My dad on his custom Justin saddle (in red vest) on his quarter horse, Waverly
When I was a girl, there was no question about what saddle I would ride in-it would be the saddle my father rode in, the saddle made for him. As he was well over six-feet tall and I was maybe five foot four at best, the one concession made was to add extra holes to his stirrup leathers. I still have my father’s saddle. It was made by H. J. Justin of the Justin Boot Company who was an acquaintance of my fathers in 1955. It has a silver plate on the back of the cantle proudly displaying that fact. I have spent a lot of time over the years, saddle soaping that saddle. I have ridden horses in four states in that saddle, broken bones falling from that saddle but loved all the times I have spent on the back of a horse riding in my dad’s saddle.
My dad in the saddle that is mine now and yes, those are all riders stretched out behind him.
It was a rite of passage in our family to be strong enough to lift the saddle, by yourself, up onto the horse’s back. It is a solidly built western saddle and weighs over 50 pounds. When I got my first horse at age 11, I had to use a step stool and really get some momentum going to get the saddle up onto the horse. I was a competitive swimmer and had pretty good upper body strength but don’t think I got that saddle on from the ground up on the horse until I was at least 14 years old.
I remember when we moved to Sugar Land, Texas and Ally was about 12 and Lauren was seven. Ally’s best friend Amy, stayed with us for a while and they all practiced lifting the big saddle. Amy got it on the horse first, then Ally and years later Lauren finally was able to throw the big saddle up on Kid’s back. Maybe that is part of why Lauren moved from western riding to English. From the beginning, Lauren could saddle her own horse, English, and get to the work of riding.
Since those days there have been lots of saddles, including lots of Christmas saddles. Lauren got her first English saddle the Christmas of fourth grade. She had just gotten Mickey that fall. She was so proud of that saddle. Looking back, it wasn’t that nice of a saddle, it was a Kincade brand, but it fit her and Mick and it was hers alone. I think Lauren has morphed through seven English saddles. Only three have been new, including that first Kincade. A couple she saved her money for, religiously hiding it from me and herself (in case she might spend it on something else), waiting for the right saddle to come along. The best saddle Lauren had over the years was given to her by one of her best friends. It was probably the nicest gift she has ever gotten.

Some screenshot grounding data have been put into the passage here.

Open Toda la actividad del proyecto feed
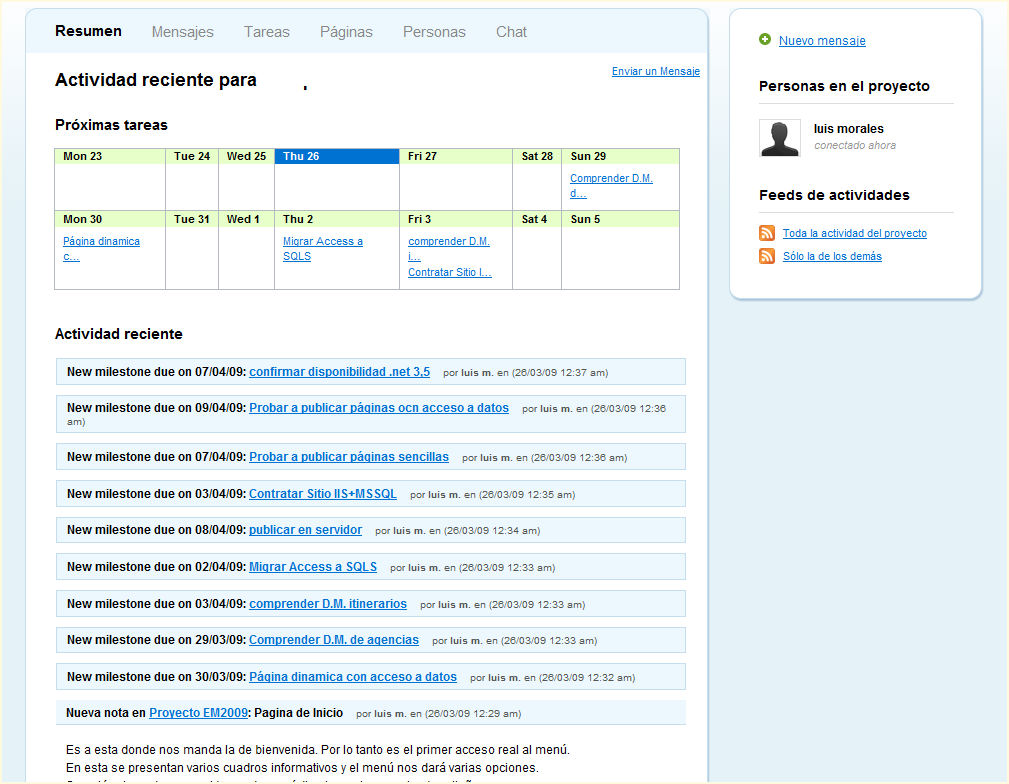Screen dimensions: 1009x784 (854, 233)
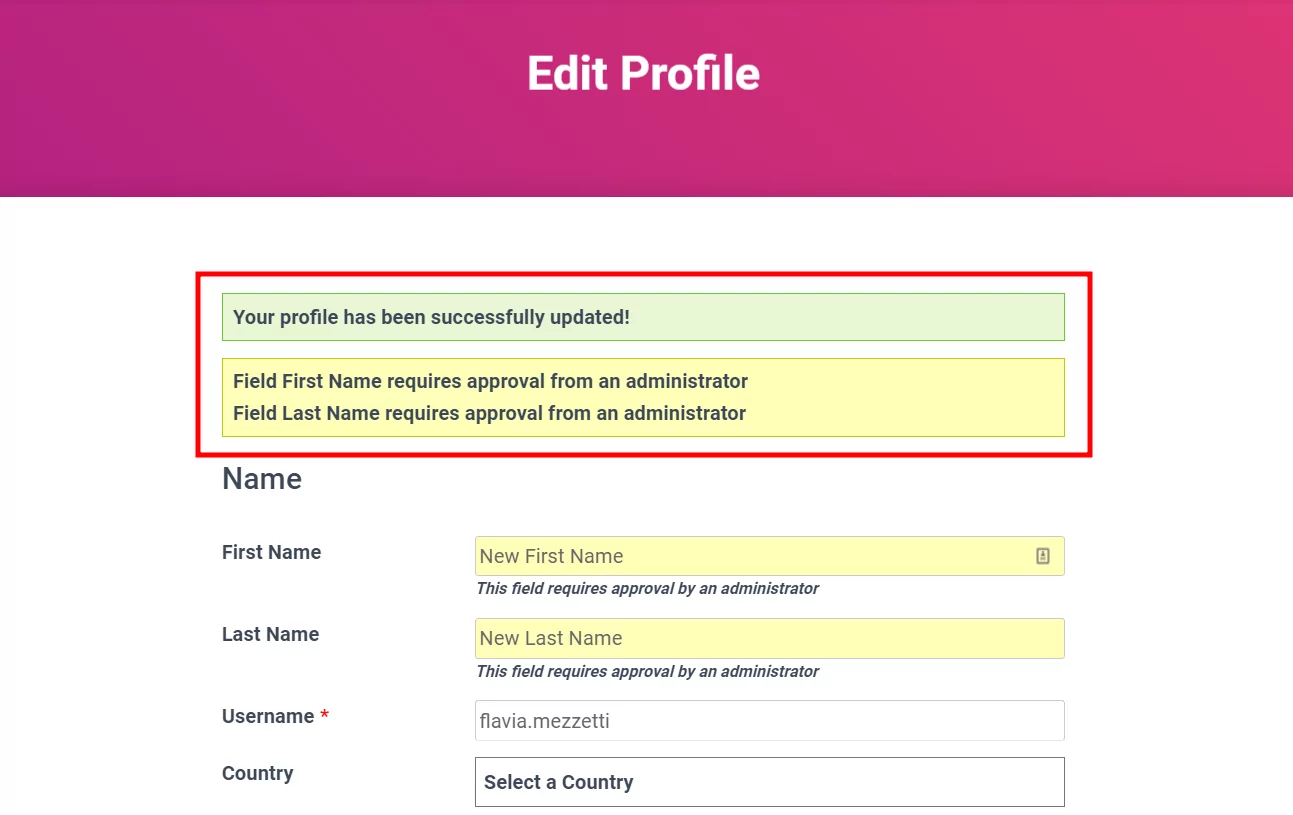Click into the First Name input field
This screenshot has height=815, width=1293.
pos(750,556)
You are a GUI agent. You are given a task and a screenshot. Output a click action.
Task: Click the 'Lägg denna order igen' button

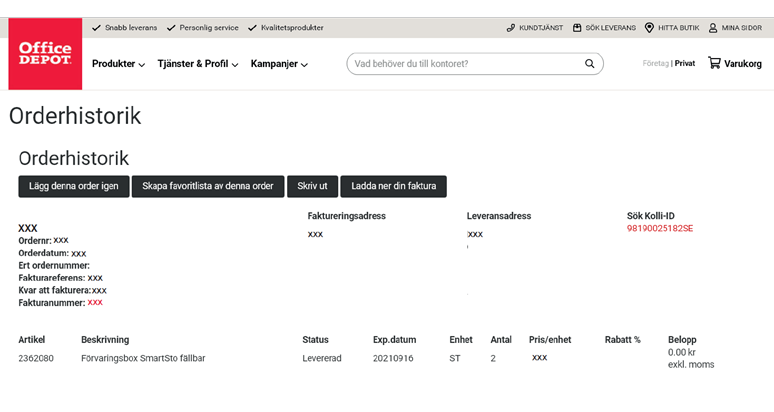tap(74, 186)
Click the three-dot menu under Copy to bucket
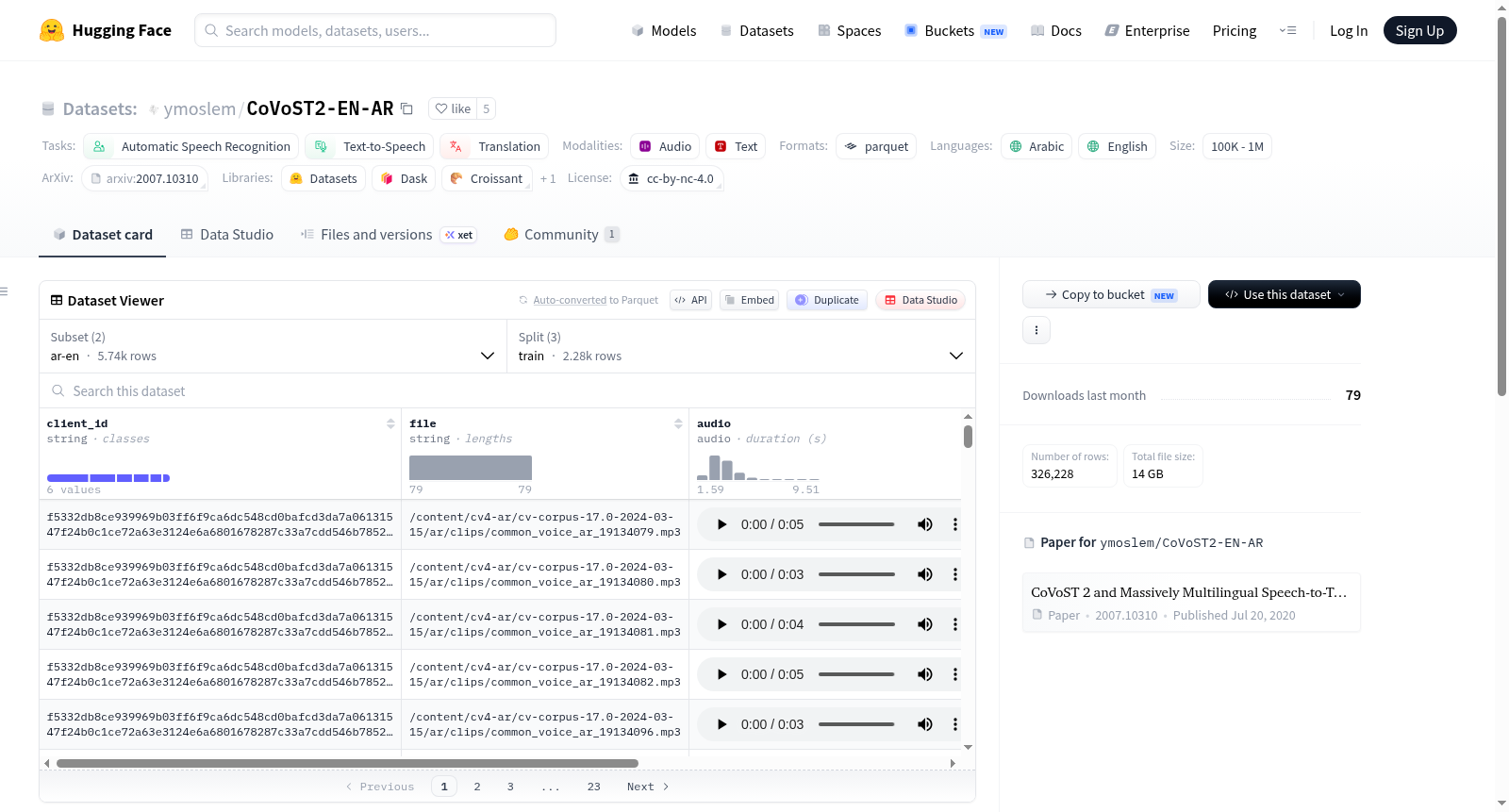 [x=1036, y=330]

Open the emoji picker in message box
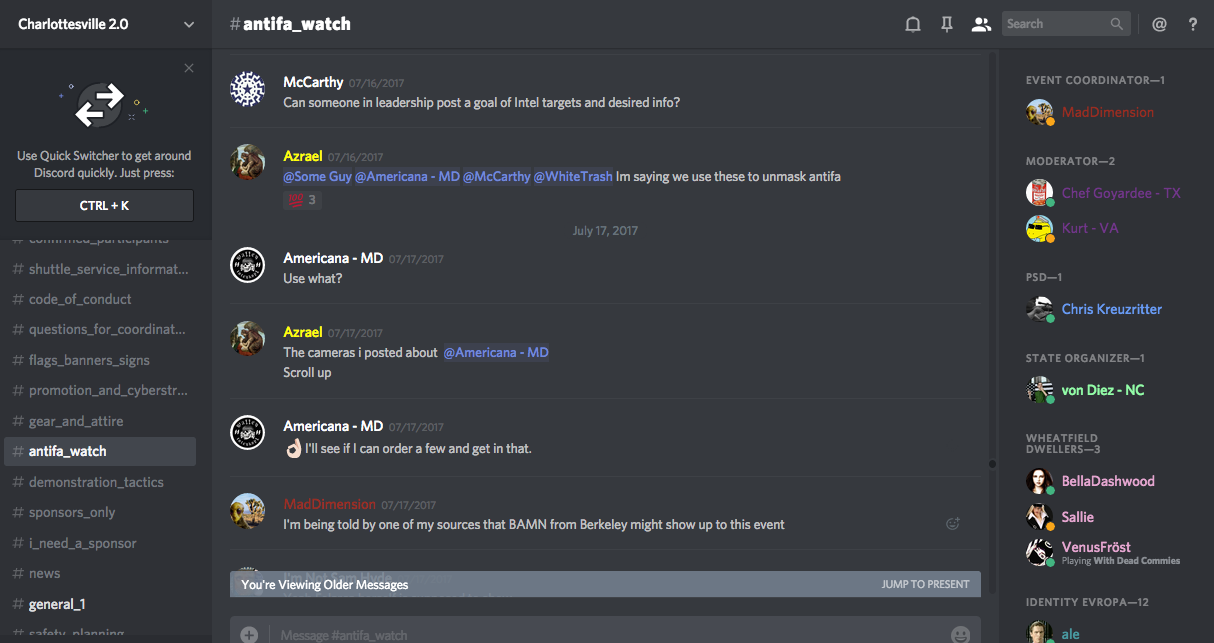click(x=960, y=634)
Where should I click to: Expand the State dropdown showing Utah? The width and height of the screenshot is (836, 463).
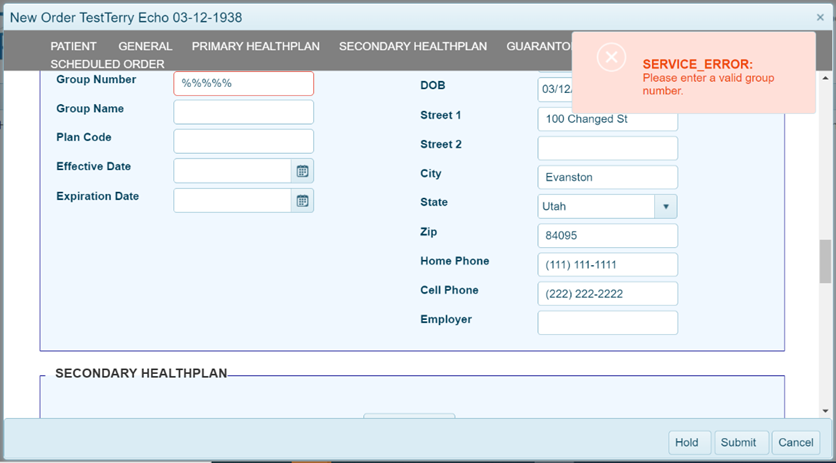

The saddle thing is more complicated than just what is pretty and the most popular brand, it has to be a certain type based upon discipline, for instance hunters may use a different saddle than jumpers, and the saddle has to fit the horse and fit the rider. As Lauren’s abilities changed, the horses she was riding changed as well. What fit the quarter horse type Mickey, pinched the broad backed Irish Sport Horse but was too wide for the high withered Leo, the thoroughbred.
When our vet came to do the work on Leo, one of the first things that was apparent was his saddle was constricting his ability to move his shoulders. I know, this stuff is complicated! We have been looking for a saddle that is adjustable to the horse so Lauren can use the same saddle at least with Mick and Leo.
Spending a rainy Saturday, working our way home from Ally’s we visited a few rural feed stores. Often, people bring saddles in for consignment. In Texas, that usually means a western saddle. But tucked away in the corner of the little town tack shop was what we quickly identified as the French saddle, a Marcel Toulouse. It was Lauren’s size and it had an adjustable tree (so that it would fit all her horses with a simple turn of a screw) other saddles required you to turn the saddle upside down and remove and change the gullet that dictates the size of the saddle. The saddle appeared almost new. It had Sprenger stirrups that retail for over $200, just for the stirrups. The total price of this saddle was not much more. We asked the owner about the saddle and he told us some rancher’s daughter thought they would show their quarter horses English and then had gone off to college. BINGO!
What a thrill. I can only hope that one day Jordyn, Lexi or one of Lauren’s children has the opportunity to ride in this fine saddle. I hope that this is the “good one” that she will keep a long time. I mean Marcel Toulouse is not Johnny Justin, at least in rural Texas, but to us, it was a pretty magnificent find.